3. A man in the town of Springbok tried to sell me and Claire M some drugs -- the first time on the trip. Go Cla(i)res.
4. The taste of a cup of tea when you are hungover. Last night I announced that I was going for a hangover, and I suceeded very satisfactorily. As a result, I have been murmuring 'Oh my head' and then smiling to myself smugly. My other mission -- to drink lots of gin and cry -- failed wretchedly. Even the loss of Francis squeezed no tears out of hard-hearted Clare.
5. Today's drive was both hot and windy -- it was like putting your face into the oven. So arriving in Citrusdal was lovely. Our hostel -- Gecko Backpackers -- is cool and shady and green and watered by drip feed hoses so there is a smell of water everywhere.
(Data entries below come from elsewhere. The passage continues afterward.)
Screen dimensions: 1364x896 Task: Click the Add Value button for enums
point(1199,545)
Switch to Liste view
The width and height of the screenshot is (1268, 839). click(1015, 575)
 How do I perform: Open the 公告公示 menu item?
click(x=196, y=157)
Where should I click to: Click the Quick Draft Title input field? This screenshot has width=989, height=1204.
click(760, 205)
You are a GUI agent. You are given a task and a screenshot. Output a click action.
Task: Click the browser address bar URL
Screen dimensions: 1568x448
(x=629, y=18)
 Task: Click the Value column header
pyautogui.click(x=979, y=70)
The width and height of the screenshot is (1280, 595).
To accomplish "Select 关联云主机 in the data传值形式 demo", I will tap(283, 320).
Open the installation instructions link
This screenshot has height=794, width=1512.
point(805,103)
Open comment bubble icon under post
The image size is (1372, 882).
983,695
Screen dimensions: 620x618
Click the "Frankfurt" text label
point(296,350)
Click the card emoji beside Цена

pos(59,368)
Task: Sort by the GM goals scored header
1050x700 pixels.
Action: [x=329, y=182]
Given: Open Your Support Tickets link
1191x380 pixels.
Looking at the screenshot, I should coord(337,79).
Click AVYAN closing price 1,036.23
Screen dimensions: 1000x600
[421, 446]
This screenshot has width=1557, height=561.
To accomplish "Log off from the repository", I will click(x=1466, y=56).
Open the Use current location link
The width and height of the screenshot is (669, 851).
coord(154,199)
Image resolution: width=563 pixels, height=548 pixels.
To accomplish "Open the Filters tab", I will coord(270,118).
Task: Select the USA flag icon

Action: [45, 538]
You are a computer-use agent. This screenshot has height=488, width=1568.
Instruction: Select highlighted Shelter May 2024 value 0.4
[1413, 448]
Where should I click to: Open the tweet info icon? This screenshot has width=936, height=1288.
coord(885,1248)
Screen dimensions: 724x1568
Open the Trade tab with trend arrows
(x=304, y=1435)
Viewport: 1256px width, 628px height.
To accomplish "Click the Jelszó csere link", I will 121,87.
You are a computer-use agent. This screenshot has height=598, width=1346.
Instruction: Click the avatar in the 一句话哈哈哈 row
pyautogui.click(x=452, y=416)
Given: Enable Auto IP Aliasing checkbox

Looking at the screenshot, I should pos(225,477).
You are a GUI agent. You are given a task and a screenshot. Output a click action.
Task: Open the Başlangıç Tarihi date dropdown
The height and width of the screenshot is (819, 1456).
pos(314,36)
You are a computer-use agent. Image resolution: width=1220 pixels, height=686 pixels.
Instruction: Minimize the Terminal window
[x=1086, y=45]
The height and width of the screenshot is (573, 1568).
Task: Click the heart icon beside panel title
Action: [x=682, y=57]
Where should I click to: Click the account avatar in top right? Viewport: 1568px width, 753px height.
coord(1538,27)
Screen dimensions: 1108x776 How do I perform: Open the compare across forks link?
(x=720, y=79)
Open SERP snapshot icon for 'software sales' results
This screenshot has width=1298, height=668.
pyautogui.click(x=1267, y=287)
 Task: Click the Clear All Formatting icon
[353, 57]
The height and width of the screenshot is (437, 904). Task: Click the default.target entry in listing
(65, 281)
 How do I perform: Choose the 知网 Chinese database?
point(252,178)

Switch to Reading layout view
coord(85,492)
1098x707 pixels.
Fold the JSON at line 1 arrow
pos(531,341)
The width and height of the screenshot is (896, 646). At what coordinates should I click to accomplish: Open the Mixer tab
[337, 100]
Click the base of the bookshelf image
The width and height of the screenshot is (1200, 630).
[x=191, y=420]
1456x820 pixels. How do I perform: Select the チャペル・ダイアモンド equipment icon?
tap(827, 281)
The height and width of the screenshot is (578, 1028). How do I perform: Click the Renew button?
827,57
There is Cartoon Network and small children and homebrew. And and and there are lawns to put our tents on, and I can't tell you how comfortable grass is to sleep on. Soft sand is good too; but gritty sand is definitely out of favour as it is hard, doesn't hold tent pegs and gets everywhere.
6. Wayne offers: 'A couch within walking distance of the fridge and pile of magazines.' By the time we left he had read: GQ, FHM, Men's Health, New Woman, Heat and Cosmopolitan. And some random motorcycle ones.